CREATE OR REPLACE TABLE my_object_table (my_object OBJECT);
INSERT INTO my_object_table (my_object)
SELECT { 'PROVINCE': 'Alberta'::VARIANT , 'CAPITAL': 'Edmonton'::VARIANT };
INSERT INTO my_object_table (my_object)
SELECT OBJECT_CONSTRUCT('PROVINCE', 'Manitoba'::VARIANT , 'CAPITAL', 'Winnipeg'::VARIANT );
SELECT * FROM my_object_table;
+--------------------------+
| MY_OBJECT |
|--------------------------|
| { |
| "CAPITAL": "Edmonton", |
| "PROVINCE": "Alberta" |
| } |
| { |
| "CAPITAL": "Winnipeg", |
| "PROVINCE": "Manitoba" |
| } |
+--------------------------+
The following example uses a wildcard ({*}
) to insert OBJECT data by getting the attribute names and
values from the FROM clause. First, create a table named demo_ca_provinces
with VARCHAR
values that contain the province and capital names:
CREATE OR REPLACE TABLE demo_ca_provinces (province VARCHAR, capital VARCHAR);
INSERT INTO demo_ca_provinces (province, capital) VALUES
('Ontario', 'Toronto'),
('British Columbia', 'Victoria');
SELECT province, capital
FROM demo_ca_provinces
ORDER BY province;
+------------------+----------+
| PROVINCE | CAPITAL |
|------------------+----------|
| British Columbia | Victoria |
| Ontario | Toronto |
+------------------+----------+
Insert object data into the my_object_table
using the data in the demo_ca_provinces
table:
INSERT INTO my_object_table (my_object)

- [Exercise requirements] For each statement about the SQL example on inserting OBJECT data, answer yes or no and quote the words of the example that decide it. (a) The wildcard example takes attribute names and values from the FROM clause. (b) The demo_ca_provinces table stores province and capital names as VARIANT columns. (c) The Manitoba row is added to my_object_table with OBJECT_CONSTRUCT.

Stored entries
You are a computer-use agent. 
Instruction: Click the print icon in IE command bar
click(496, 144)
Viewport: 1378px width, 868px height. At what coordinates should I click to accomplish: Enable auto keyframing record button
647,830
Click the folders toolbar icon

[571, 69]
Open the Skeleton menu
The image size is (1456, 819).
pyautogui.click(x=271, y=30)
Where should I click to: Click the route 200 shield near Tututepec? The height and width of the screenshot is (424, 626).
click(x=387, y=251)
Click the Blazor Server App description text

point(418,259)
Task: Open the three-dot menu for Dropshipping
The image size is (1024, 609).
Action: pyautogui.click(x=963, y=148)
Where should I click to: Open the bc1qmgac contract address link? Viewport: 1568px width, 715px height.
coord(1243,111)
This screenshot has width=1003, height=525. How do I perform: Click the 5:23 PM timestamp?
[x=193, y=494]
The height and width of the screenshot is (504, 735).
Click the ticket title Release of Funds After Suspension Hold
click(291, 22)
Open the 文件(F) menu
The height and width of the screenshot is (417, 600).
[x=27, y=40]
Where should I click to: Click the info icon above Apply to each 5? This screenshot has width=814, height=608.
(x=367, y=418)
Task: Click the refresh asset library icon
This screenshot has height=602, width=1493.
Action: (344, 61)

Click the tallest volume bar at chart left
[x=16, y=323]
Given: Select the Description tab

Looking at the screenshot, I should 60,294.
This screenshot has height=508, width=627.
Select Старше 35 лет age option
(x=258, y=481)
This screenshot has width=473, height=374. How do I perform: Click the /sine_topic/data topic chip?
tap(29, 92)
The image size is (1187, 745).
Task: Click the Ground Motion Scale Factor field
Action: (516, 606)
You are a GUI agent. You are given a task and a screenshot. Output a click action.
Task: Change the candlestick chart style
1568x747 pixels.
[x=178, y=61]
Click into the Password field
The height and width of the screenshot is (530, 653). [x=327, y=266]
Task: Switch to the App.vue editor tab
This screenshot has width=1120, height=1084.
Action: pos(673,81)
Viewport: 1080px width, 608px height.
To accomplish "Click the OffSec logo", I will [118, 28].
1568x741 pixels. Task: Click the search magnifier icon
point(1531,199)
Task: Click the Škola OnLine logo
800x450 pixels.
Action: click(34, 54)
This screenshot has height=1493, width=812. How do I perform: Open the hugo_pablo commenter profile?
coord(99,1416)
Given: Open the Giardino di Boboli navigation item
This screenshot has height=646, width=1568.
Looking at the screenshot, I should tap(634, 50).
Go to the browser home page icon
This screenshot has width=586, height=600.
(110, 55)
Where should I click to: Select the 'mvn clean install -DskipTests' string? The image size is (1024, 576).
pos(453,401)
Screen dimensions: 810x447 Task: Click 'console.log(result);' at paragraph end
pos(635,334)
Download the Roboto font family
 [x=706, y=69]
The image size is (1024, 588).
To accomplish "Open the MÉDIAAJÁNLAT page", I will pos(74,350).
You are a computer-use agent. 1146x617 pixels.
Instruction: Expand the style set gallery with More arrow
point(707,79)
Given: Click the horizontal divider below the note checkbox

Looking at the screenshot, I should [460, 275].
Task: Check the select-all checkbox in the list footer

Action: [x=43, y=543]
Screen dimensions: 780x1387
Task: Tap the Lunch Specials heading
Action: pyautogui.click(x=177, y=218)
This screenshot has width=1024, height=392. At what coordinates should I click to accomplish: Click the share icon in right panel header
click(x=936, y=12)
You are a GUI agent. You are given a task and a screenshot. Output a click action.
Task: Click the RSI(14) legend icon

- [Complete answer]
(a) Yes: "getting the attribute names and values from the FROM clause"
(b) No: "CREATE OR REPLACE TABLE demo_ca_provinces (province VARCHAR, capital VARCHAR);"
(c) Yes: "SELECT OBJECT_CONSTRUCT('PROVINCE', 'Manitoba'::VARIANT , 'CAPITAL', 'Winnipeg'::VARIANT );"